Text shown
+++++
On 2020-12-03 12:51, Stanley Chu wrote:
> On Thu, 2020-12-03 at 12:01 +0800, Can Guo wrote:
>> On 2020-12-03 10:21, Stanley Chu wrote:
>> > On Wed, 2020-12-02 at 04:04 -0800, Can Guo wrote:
>> >> In current task abort routine, if task abort happens to the device
>> >> W-LU,
>> >> the code directly jumps to ufshcd_eh_host_reset_handler() to perform a
>> >> full reset and restore then returns FAIL or SUCCESS. Commands sent to
>> >> the
>> >> device W-LU are most likely the SSU cmds sent during UFS PM
>> >> operations. If
>> >> such SSU cmd enters task abort routine, when
>> >> ufshcd_eh_host_reset_handler()
>> >> flushes eh_work, it will get stuck there since err_handler is
>> >> serialized
>> >> with PM operations.
+++++
Data provided
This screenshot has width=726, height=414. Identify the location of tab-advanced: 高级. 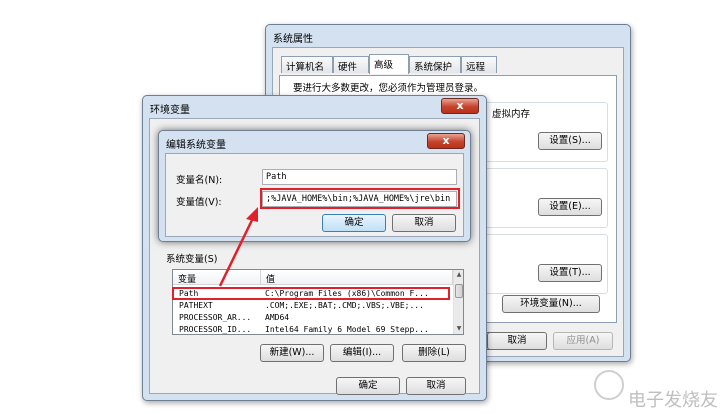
+++++
Questions on the material
1. In the UFS task abort thread, why does ufshcd_eh_host_reset_handler() get stuck when it flushes eh_work during an SSU cmd's task abort?
2. Pick up the UFS task abort thread at its final line and keep writing it.

Answers to this exercise
1. Because err_handler is serialized with PM operations.

2.
>> >>
>> >> In order to unblock above call path, we merely clean up the lrb taken
>> >> by
>> >> this cmd, queue the eh_work and return SUCCESS. Once the cmd is
>> >> aborted,
>> >> the PM operation which sends out the cmd just errors out, then
>> >> err_handler
>> >> shall be able to proceed with the full reset and restore.
>> >>
>> >> In this scenario, the cmd is aborted even before it is actually
>> >> cleared by
>> >> HW, set the lrb->in_use flag to prevent subsequent cmds, including
>> >> SCSI
>> >> cmds and dev cmds, from taking the lrb released from abort. The flag
>> >> shall
>> >> evetually be cleared in __ufshcd_transfer_req_compl() invoked by the
>> >> full
>> >> reset and restore from err_handler.
>> >>
>> >> Reviewed-by: Asutosh Das <asutoshd@xxxxxxxxxxxxxx>
>> >> Signed-off-by: Can Guo <cang@xxxxxxxxxxxxxx>
>> >> ---
>> >> drivers/scsi/ufs/ufshcd.c | 60
>> >> +++++++++++++++++++++++++++++++++++++----------
>> >> drivers/scsi/ufs/ufshcd.h | 2 ++
>> >> 2 files changed, 49 insertions(+), 13 deletions(-)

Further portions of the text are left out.